# Work item:
Find the line with "Where should I click to: Click the upload" and the line with "Click the English" in the entries below; output exactly those two lines, every line between them, and no others.

━━ Records for the task

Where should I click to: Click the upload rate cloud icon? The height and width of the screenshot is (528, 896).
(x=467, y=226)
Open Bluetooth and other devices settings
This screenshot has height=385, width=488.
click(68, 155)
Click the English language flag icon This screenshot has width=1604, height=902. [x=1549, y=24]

━━━━
━━ Records for the task

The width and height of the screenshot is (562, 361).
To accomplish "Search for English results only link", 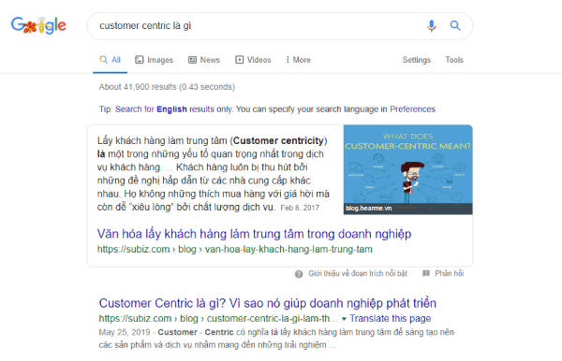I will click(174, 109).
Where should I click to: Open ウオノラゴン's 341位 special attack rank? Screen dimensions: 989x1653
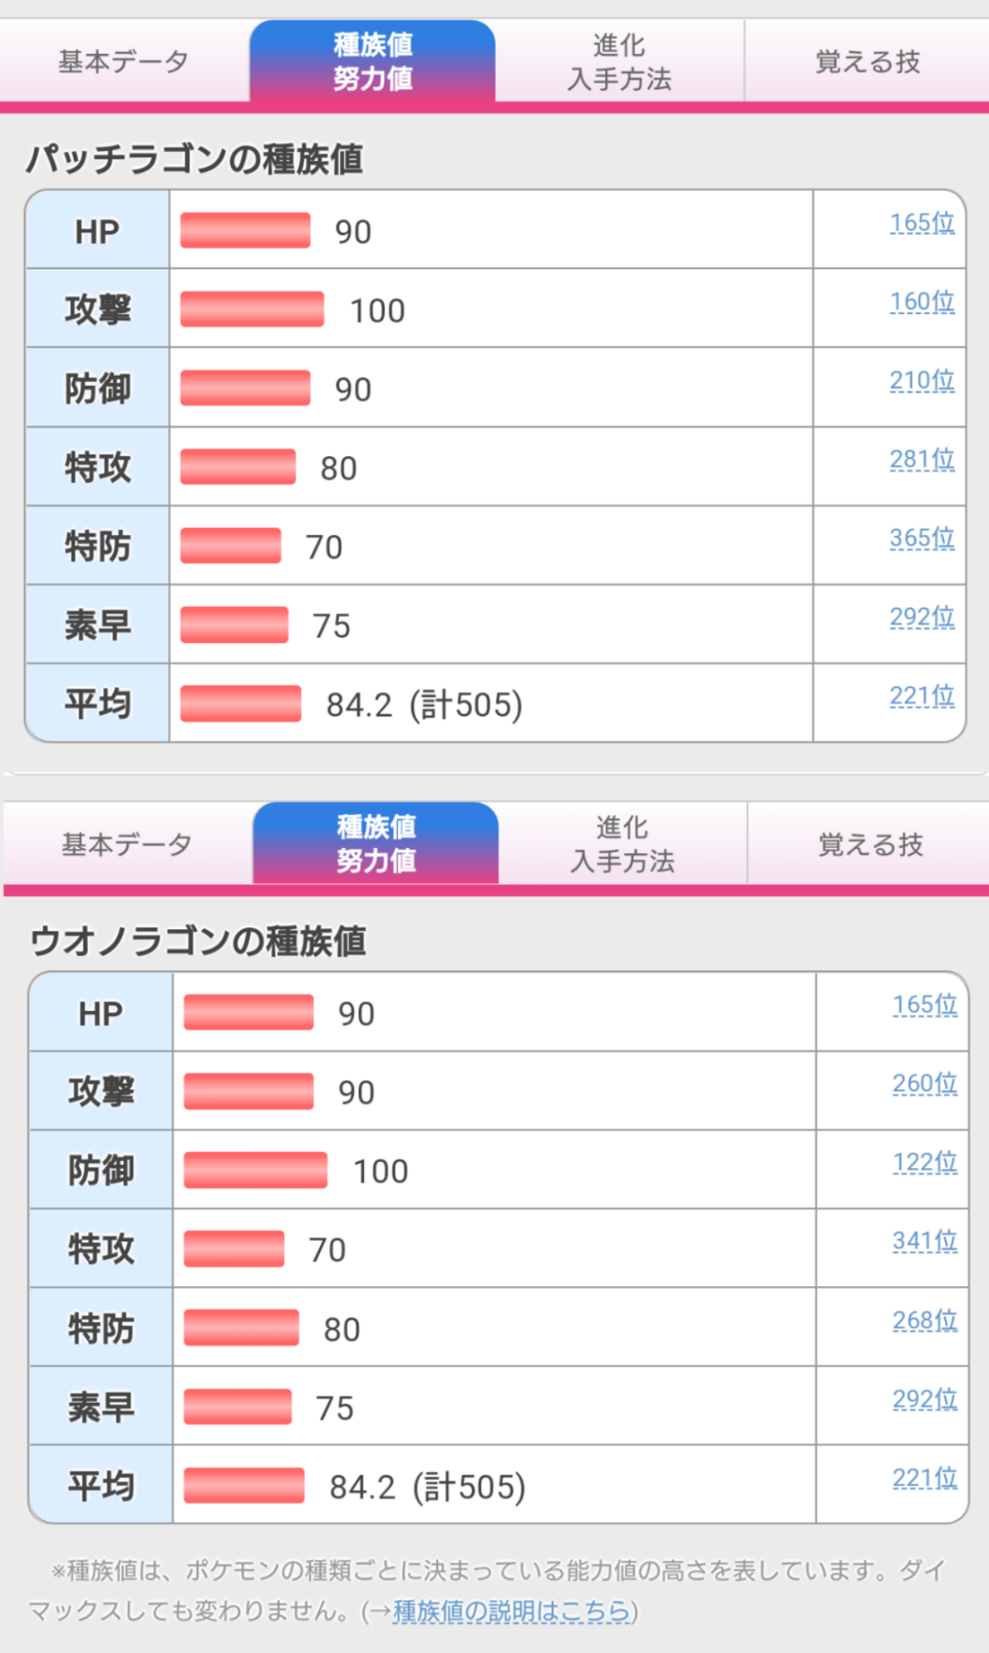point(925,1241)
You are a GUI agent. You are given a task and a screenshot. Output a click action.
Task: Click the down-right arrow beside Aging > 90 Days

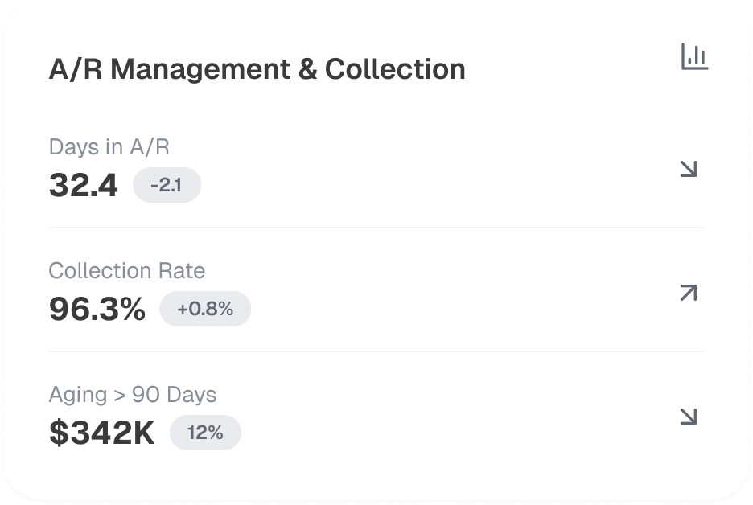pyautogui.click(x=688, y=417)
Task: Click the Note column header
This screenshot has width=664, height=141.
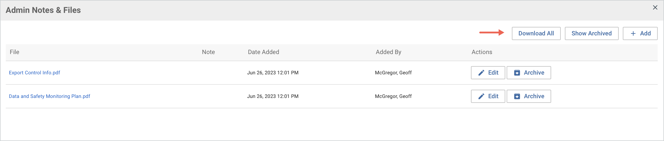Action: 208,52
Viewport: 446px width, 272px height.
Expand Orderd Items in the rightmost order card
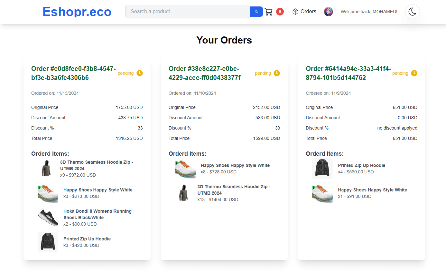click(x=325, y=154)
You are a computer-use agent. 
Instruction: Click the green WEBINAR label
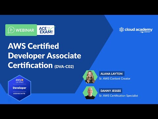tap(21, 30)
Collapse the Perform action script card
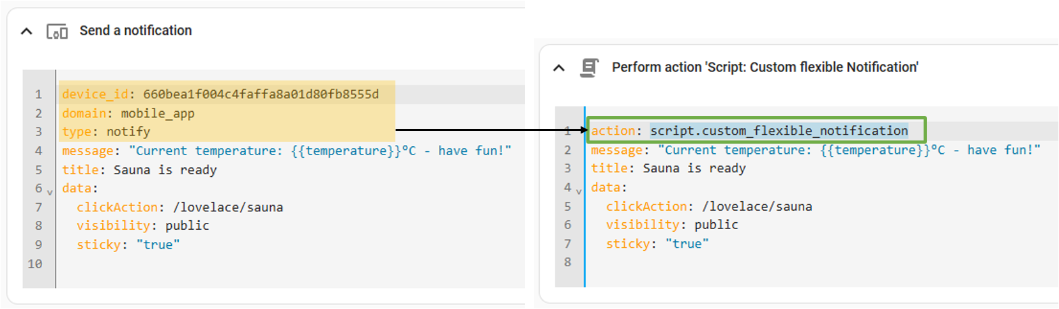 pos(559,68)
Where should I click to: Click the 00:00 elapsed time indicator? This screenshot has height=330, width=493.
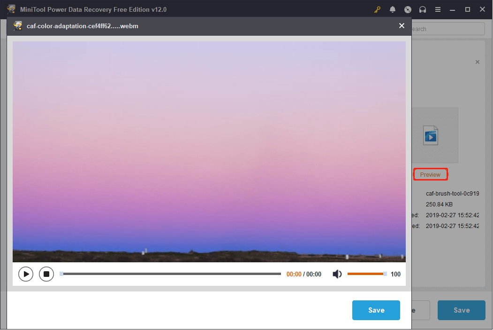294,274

━━━━

# Task response:
Where should I click to: Click the upload rate cloud icon? The height and width of the screenshot is (528, 896).
(x=467, y=226)
Open Bluetooth and other devices settings
This screenshot has height=385, width=488.
click(68, 155)
Click the English language flag icon This screenshot has width=1604, height=902. [x=1549, y=24]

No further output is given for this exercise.